Problem to work on - What you return must match the entries word for word, minus the pictures.
--- Input records Enclosed Below ---
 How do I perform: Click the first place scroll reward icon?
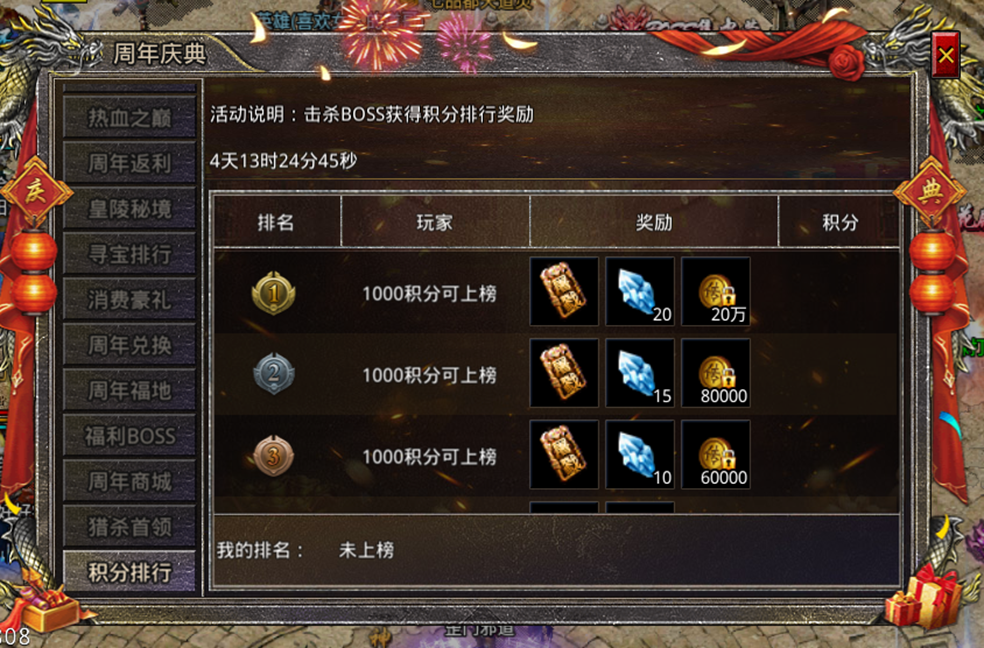pos(564,292)
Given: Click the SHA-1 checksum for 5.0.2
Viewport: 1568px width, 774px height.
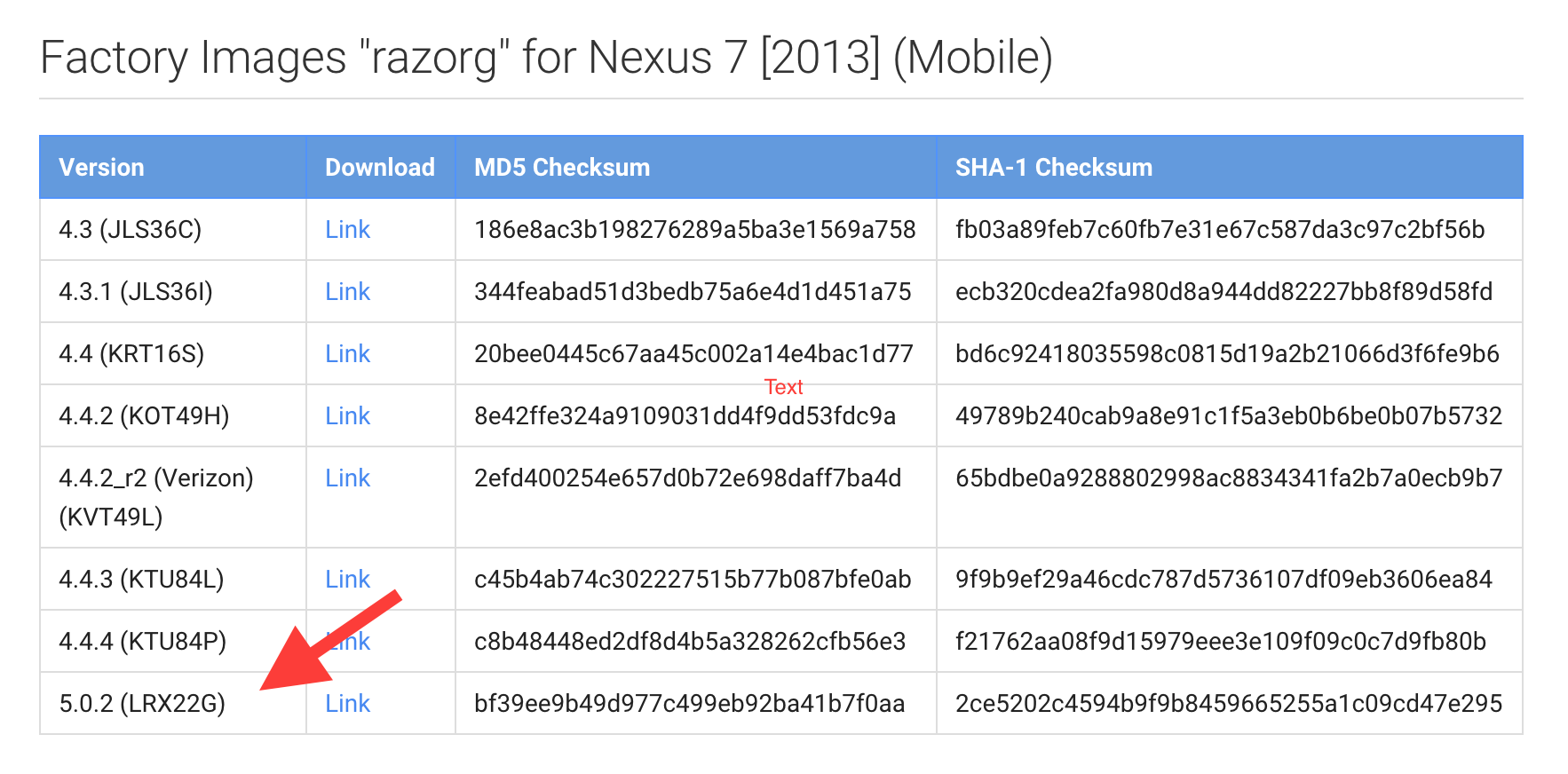Looking at the screenshot, I should tap(1229, 704).
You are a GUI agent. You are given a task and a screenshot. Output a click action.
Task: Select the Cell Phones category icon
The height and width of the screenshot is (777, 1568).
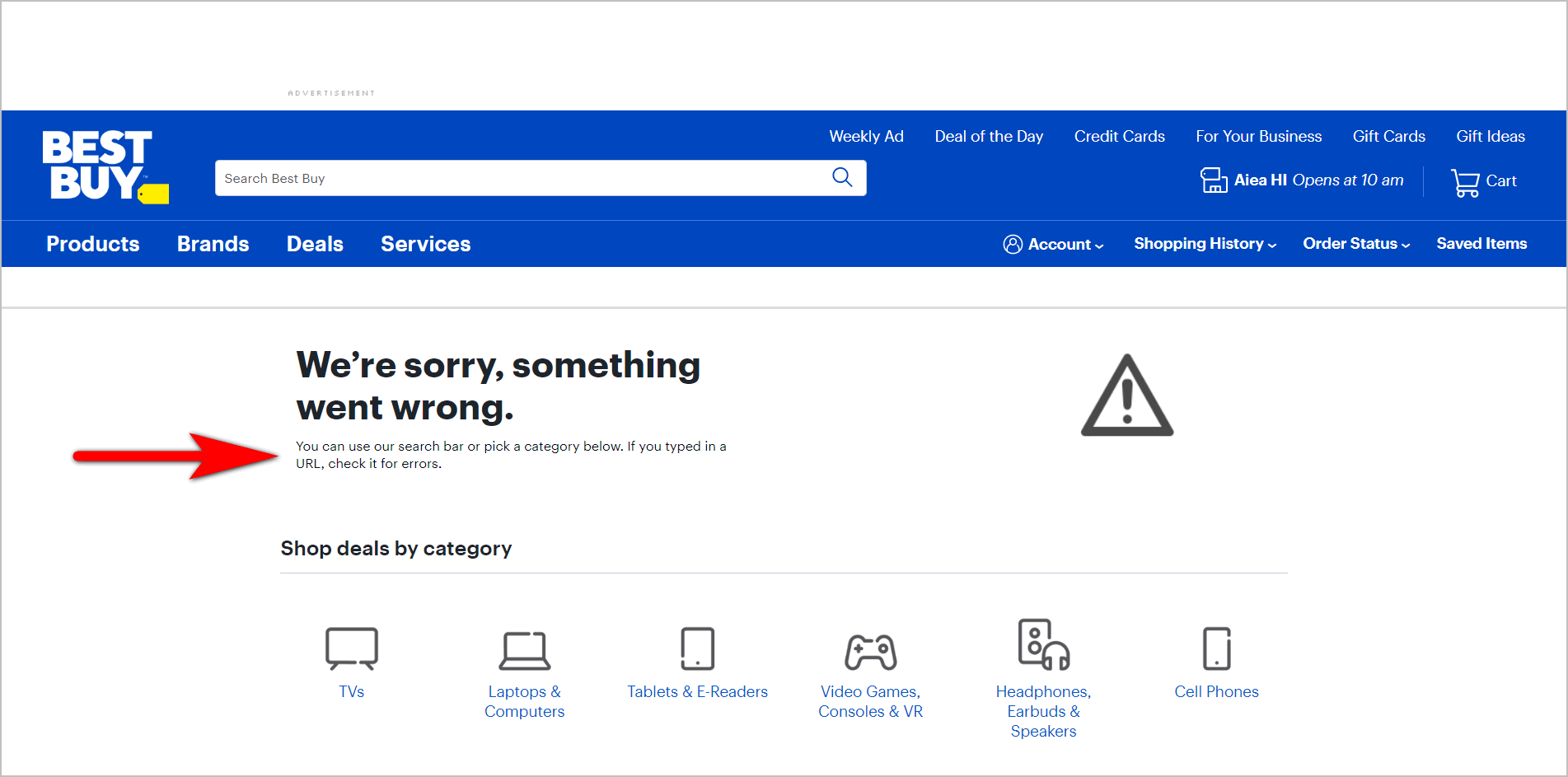pyautogui.click(x=1216, y=648)
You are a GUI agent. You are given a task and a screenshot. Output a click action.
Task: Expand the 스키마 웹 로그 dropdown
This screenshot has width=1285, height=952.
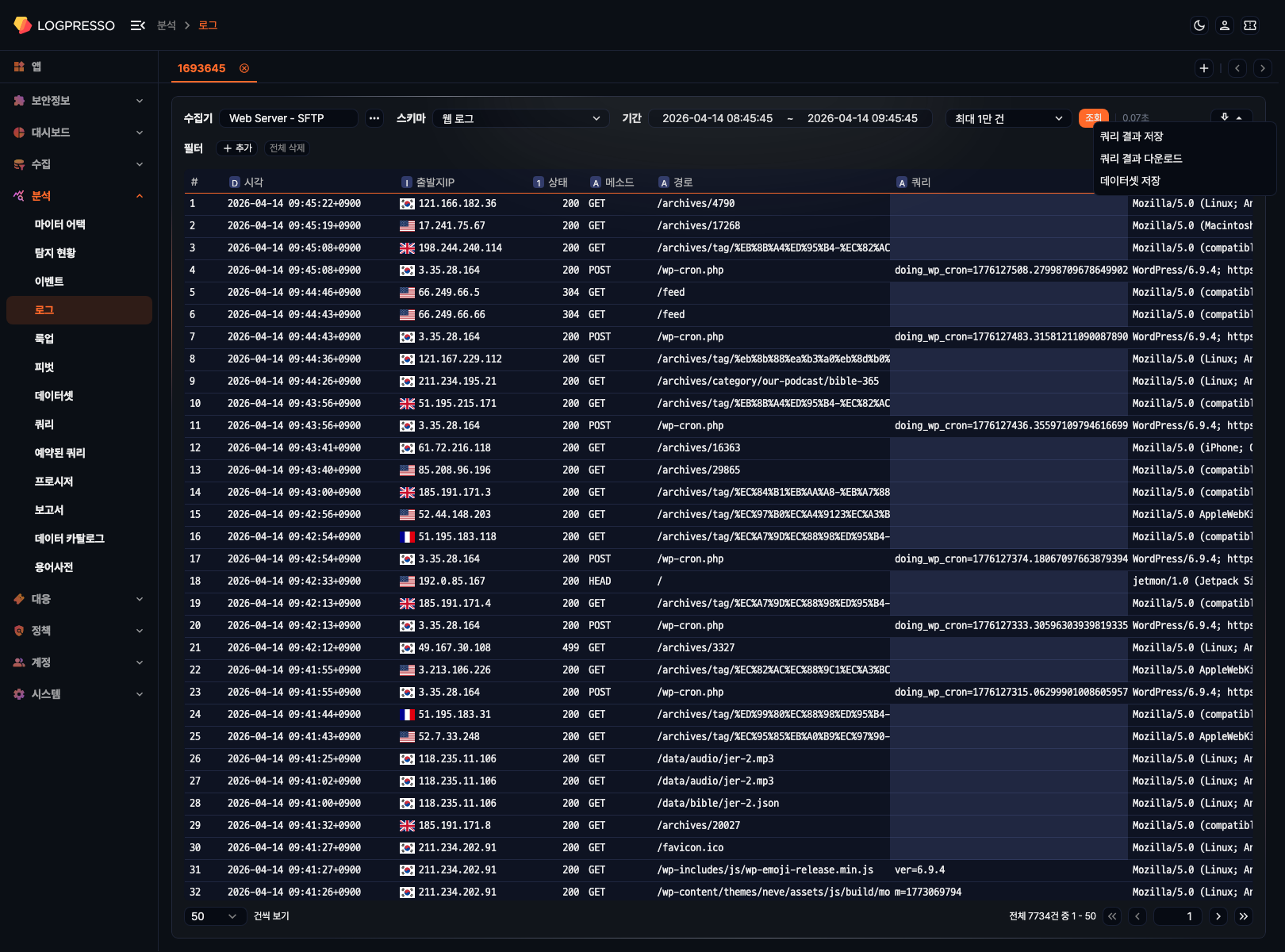(x=521, y=118)
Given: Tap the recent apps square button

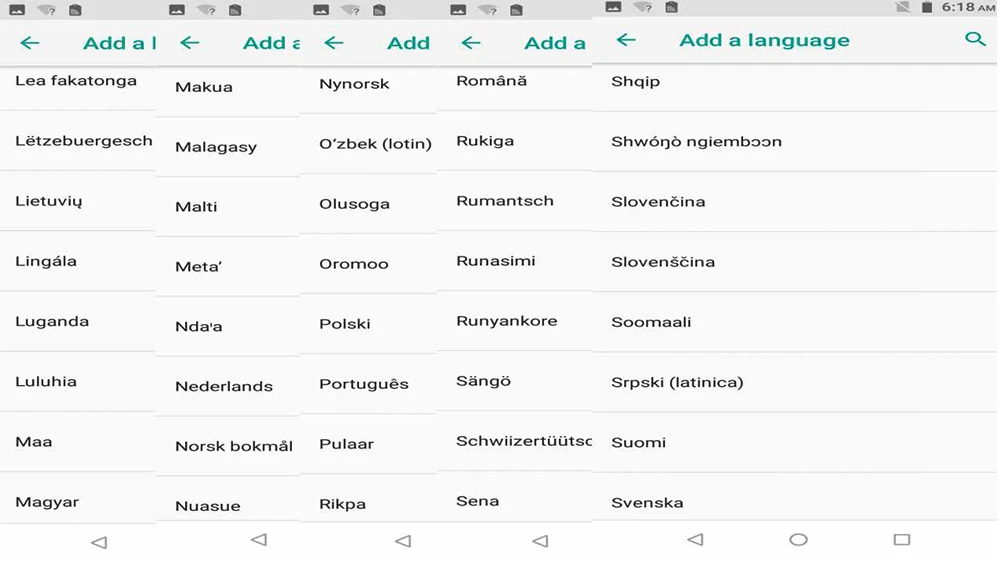Looking at the screenshot, I should point(901,539).
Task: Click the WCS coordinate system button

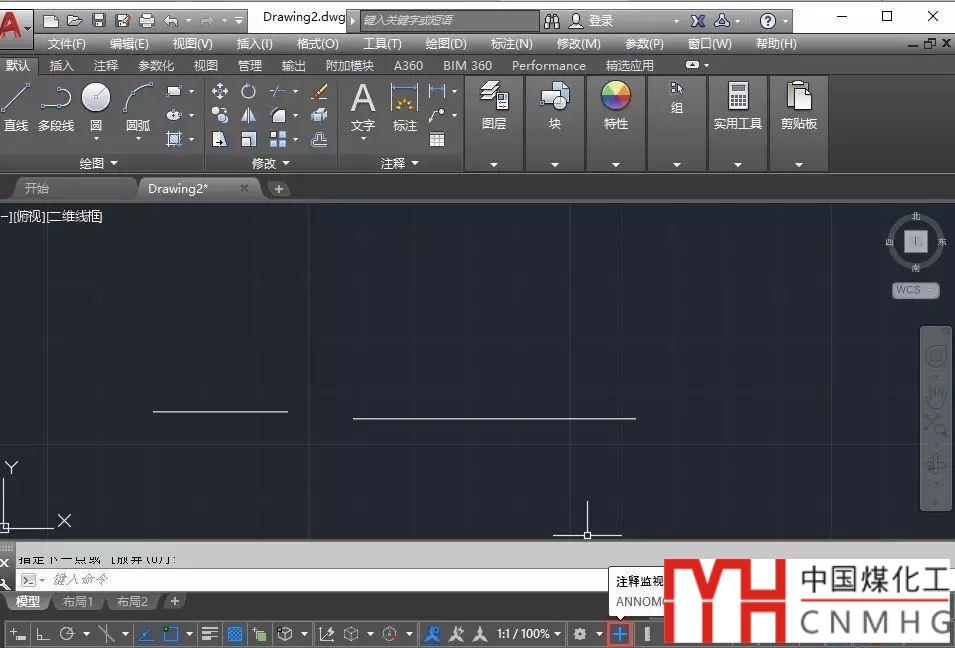Action: 915,290
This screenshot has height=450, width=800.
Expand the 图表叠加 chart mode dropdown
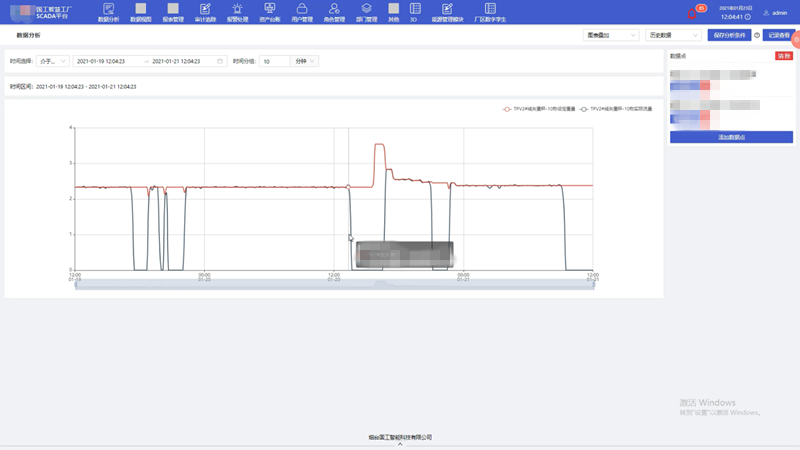coord(610,35)
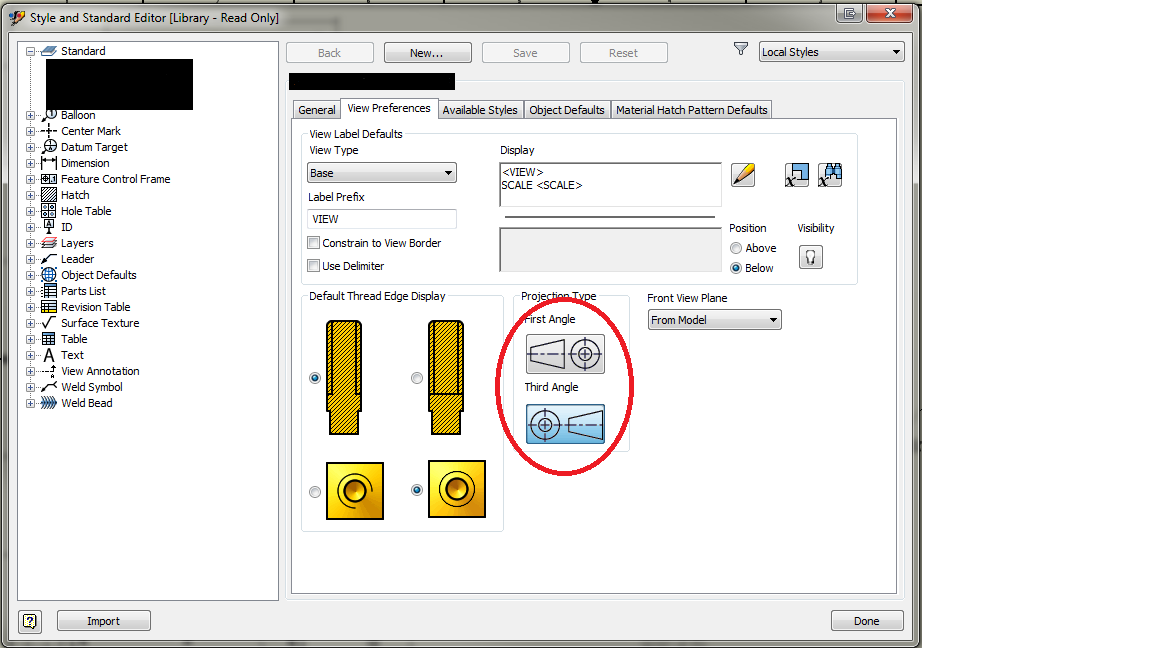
--- End of Enclosed Input records ---
Answer space -
 How do I perform: Click the first place scroll reward icon?
pos(564,292)
Given: Click the SHA-1 checksum for 5.0.2
Viewport: 1568px width, 774px height.
Looking at the screenshot, I should tap(1229, 704).
You are a GUI agent. You are given a task and a screenshot. Output a click action.
Task: Select the Cell Phones category icon
The height and width of the screenshot is (777, 1568).
pyautogui.click(x=1216, y=648)
You are a GUI agent. You are given a task and a screenshot. Output a click action.
Task: Expand the 스키마 웹 로그 dropdown
This screenshot has width=1285, height=952.
(x=521, y=118)
Given: Tap the recent apps square button

Looking at the screenshot, I should point(901,539).
Task: Click the WCS coordinate system button

Action: 915,290
This screenshot has height=450, width=800.
Expand the 图表叠加 chart mode dropdown
coord(610,35)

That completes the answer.